*What is being asked:* Quote word for word the stretch of the motor insurance post from "Pre-medical offers are" through "fraud and exaggeration.".

Wednesday 7 August 2013

Hats off to the Transport Select Committee for an insightful and balanced Report

Last week saw the publication of the long-awaited report by the cross-party Transport Select Committee on the cost of motor insurance, and in their deliberations a number of sensible points were made.

As significant as anything, though, was the revelation that the report contained this paragraph:

MPs on the committee were surprised to find that insurers sometimes made an offer to personal injury claimants even before they had received their medical report.

Pre-medical offers are wrong

To this, I would substitute the word 'sometimes' with 'often'. As I have previously mentioned, the practice of pre-medical offers of settlement is both endemic and contrary to the interests of justice. How can it be right that injured people compromise claims without the benefit of legal advice?

The committee took a commendably robust view of this practice, urging insurers to put their house in order and stop it at once. Not least in the committee's thinking was the fact that settling cases without a medical assessment, still less with any legal input, encourages the very things that insurers say they are trying to combat (and which drive up consumers' premiums): fraud and exaggeration.

Cost of motor  insurance: whiplash

Common sense about whiplash

What, though, of whiplash? The committee noted that there is no statistical, verifiable evidence to support the oft heard assertion that "the UK is the whiplash capital of the world". In fact, the committee observed that the number of UK claims for whiplash has fallen; and they are in fact below the level they were 5 years ago.

Moreover, the committee found that there was no authoritative data publically available about the prevalence of fraudulent or exaggerated claims for whiplash injuries. By way of a wider point, the committee recommended that the government ask that the Association of British Insurers provide better data about fraudulent or exaggerated personal injury claims. This step is critical to combat fraud, and long over due.

The committee recommended that the government should not switch whiplash claims to the small claims track, by increasing the small claims court limit. Its reasoning is again sensible: namely that there was a real likelihood that genuine claims would not be brought.

There was further congruity between the government and the committee. The government proposed demanding medical reports from accredited medical experts for whiplash claims - a good idea, and one backed by the committee. This will be particularly powerful in eradicating unmeritorious claims, especially if combined with the committees recommendation that insurers stop making pre medical offers. In addition, the committee suggested claimants should have to prove they saw a medical practitioner shortly after their accident.

Hats off to the committee for some sterling work and balanced common sense, and to the government for having the wisdom to await receipt and give consideration to the Transport Select Committee Report before taking further reform steps.

*Listed records:*
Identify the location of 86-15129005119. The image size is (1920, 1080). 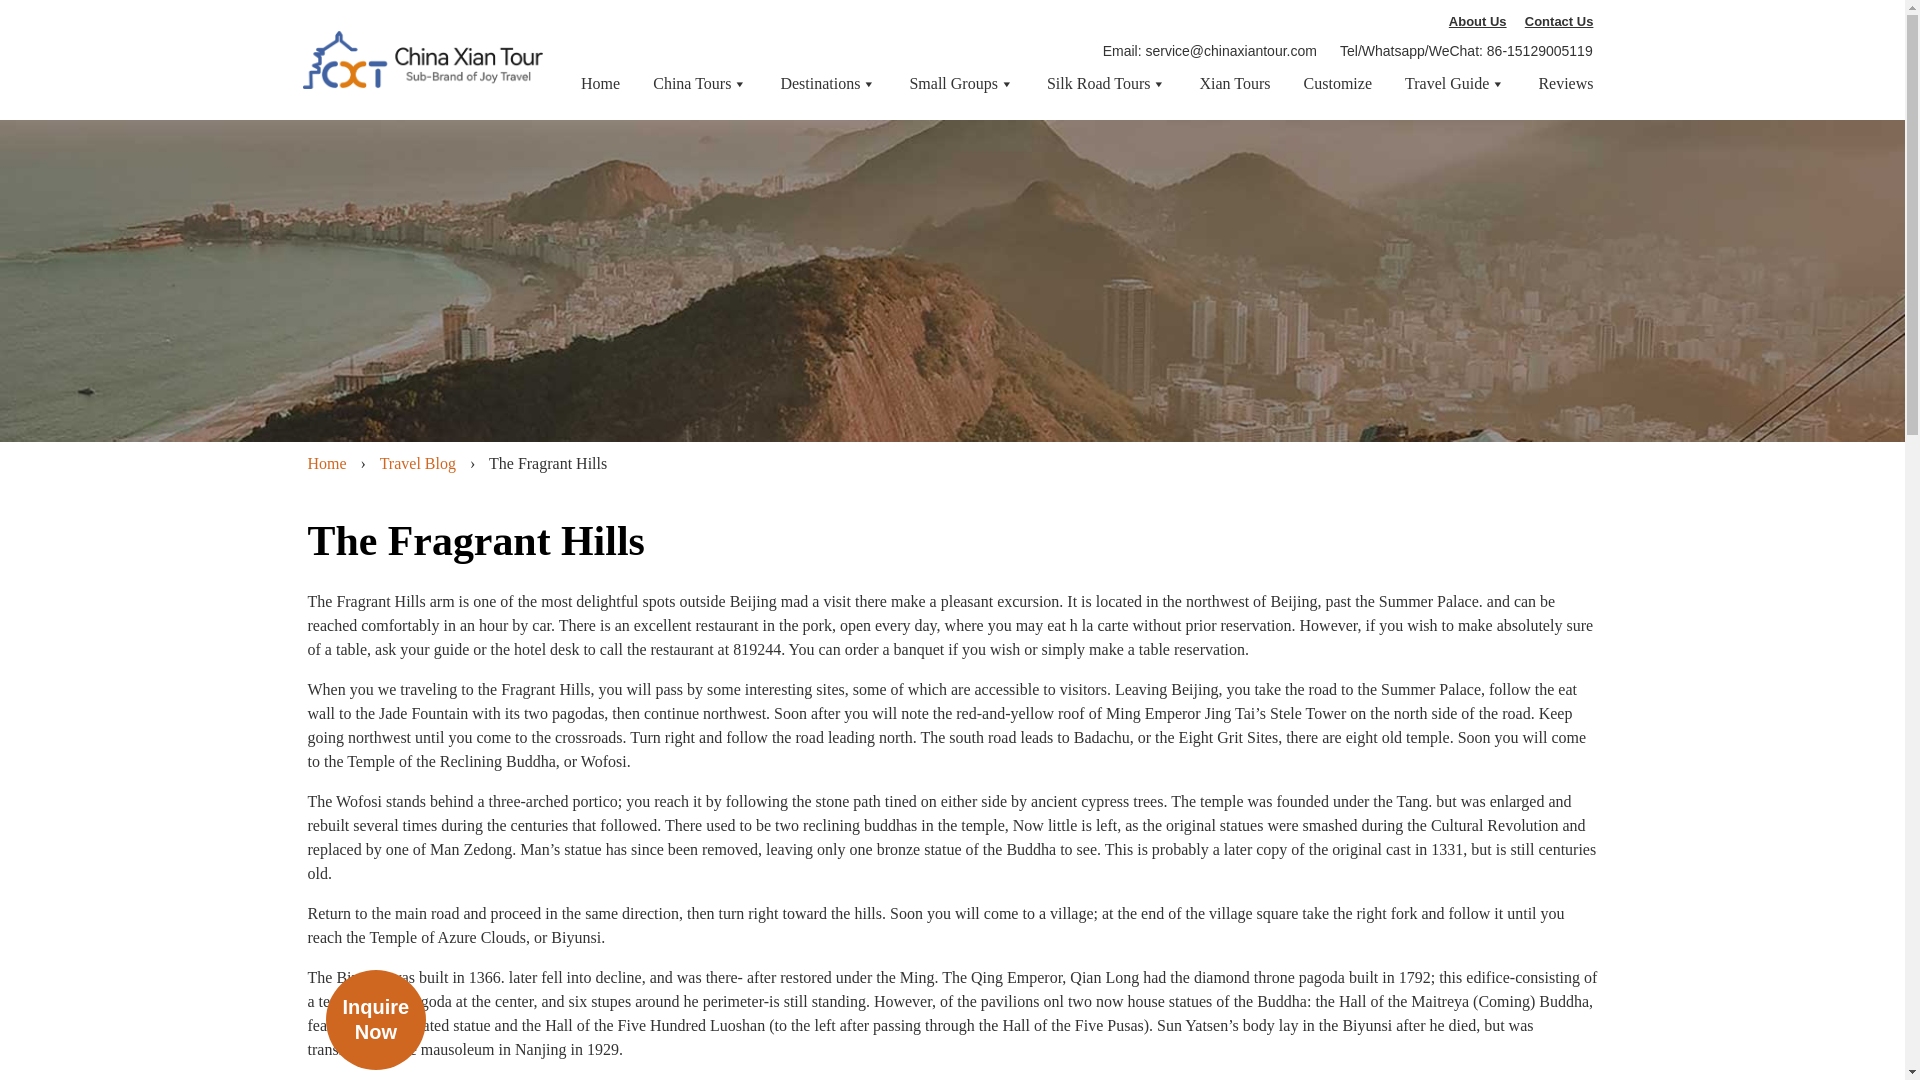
==
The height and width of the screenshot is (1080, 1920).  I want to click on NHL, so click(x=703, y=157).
...
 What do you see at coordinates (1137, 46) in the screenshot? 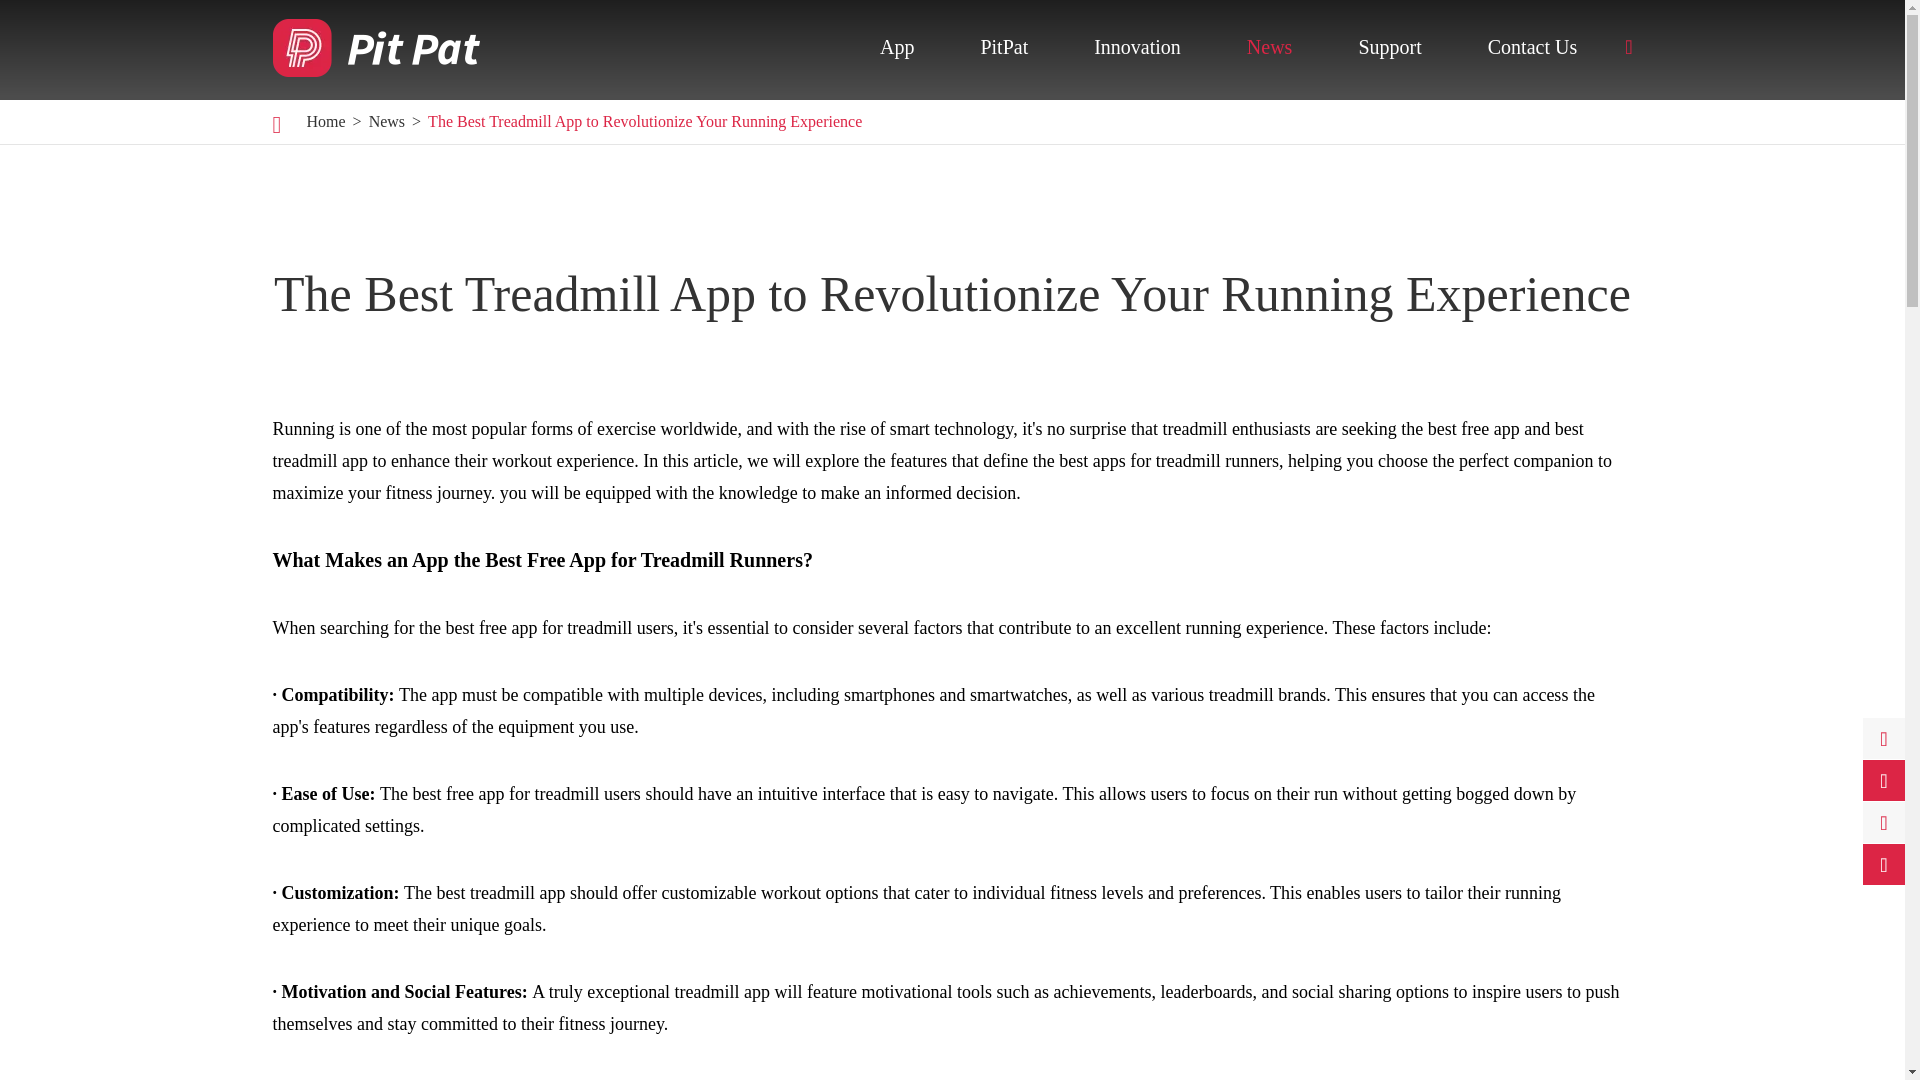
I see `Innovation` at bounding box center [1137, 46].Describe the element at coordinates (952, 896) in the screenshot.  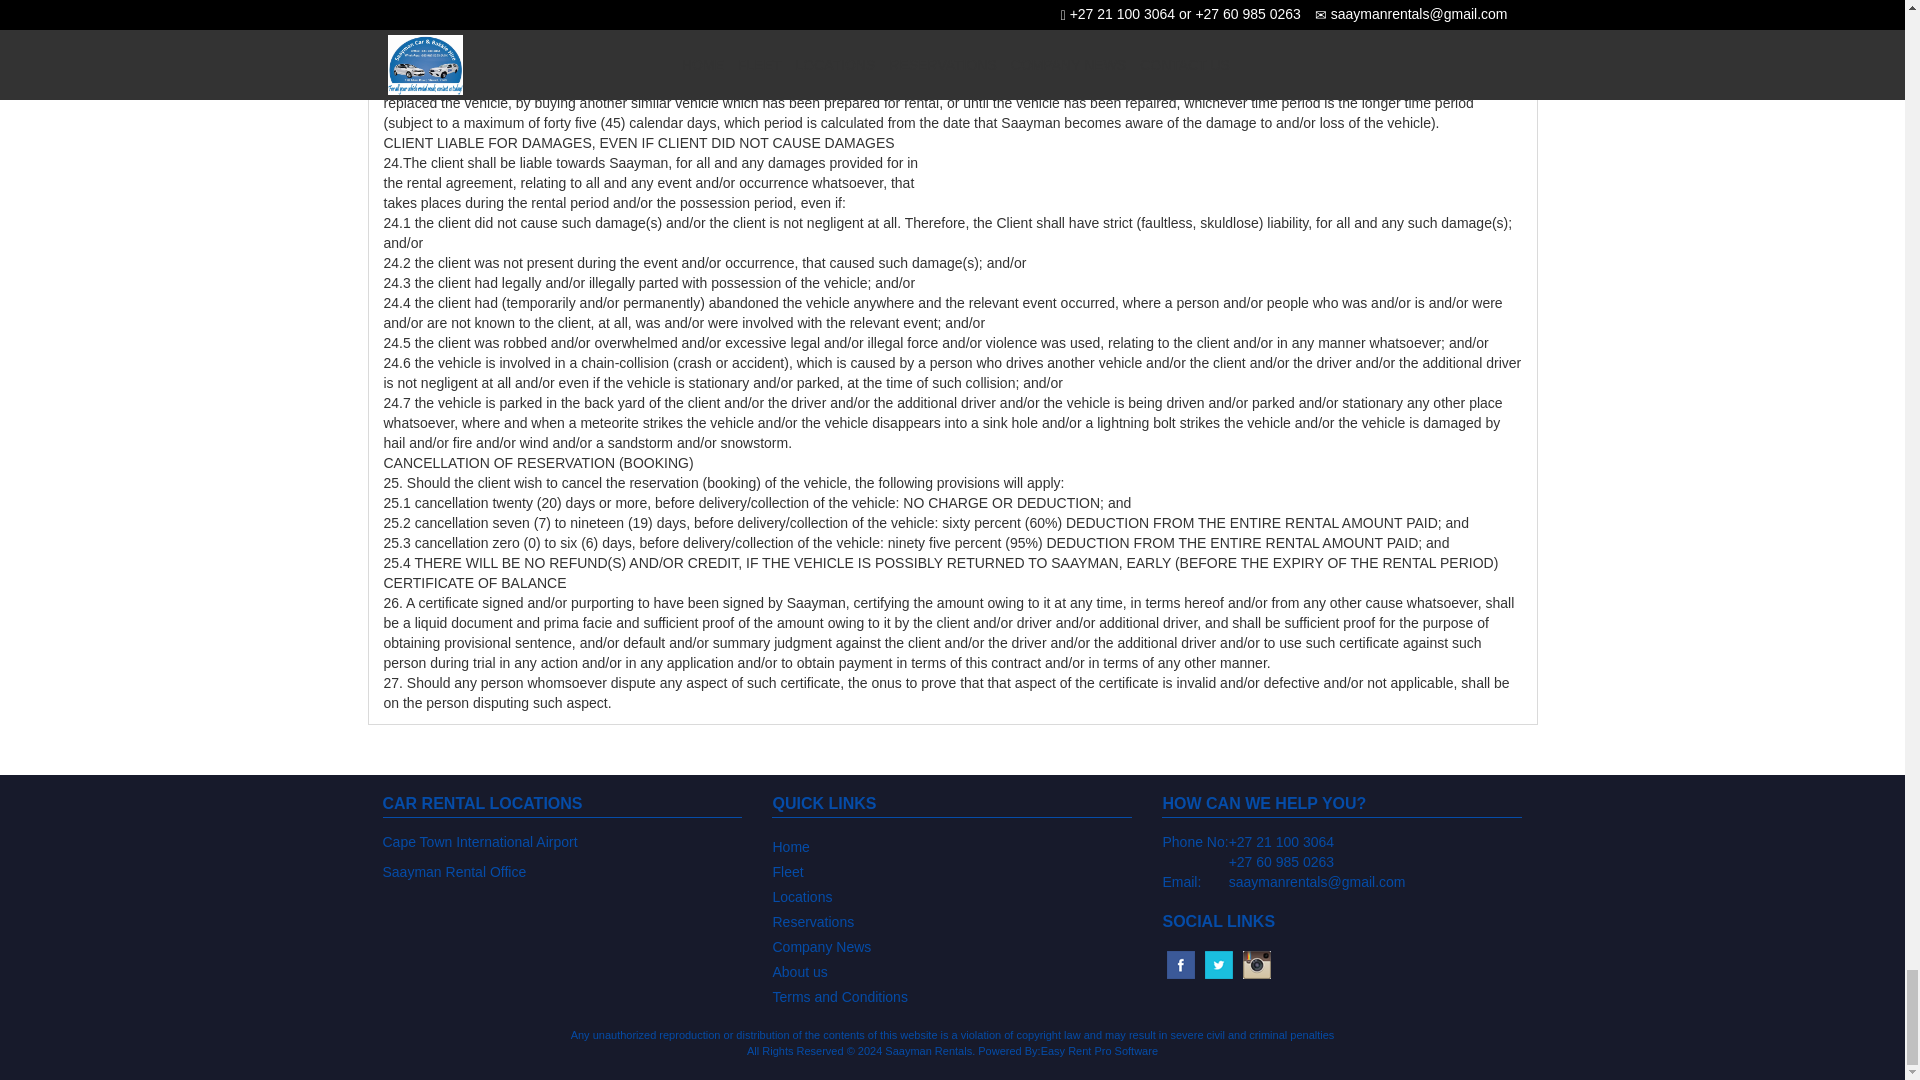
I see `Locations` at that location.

*Answer to the exercise:*
Pre-medical offers are wrong

To this, I would substitute the word 'sometimes' with 'often'. As I have previously mentioned, the practice of pre-medical offers of settlement is both endemic and contrary to the interests of justice. How can it be right that injured people compromise claims without the benefit of legal advice?

The committee took a commendably robust view of this practice, urging insurers to put their house in order and stop it at once. Not least in the committee's thinking was the fact that settling cases without a medical assessment, still less with any legal input, encourages the very things that insurers say they are trying to combat (and which drive up consumers' premiums): fraud and exaggeration.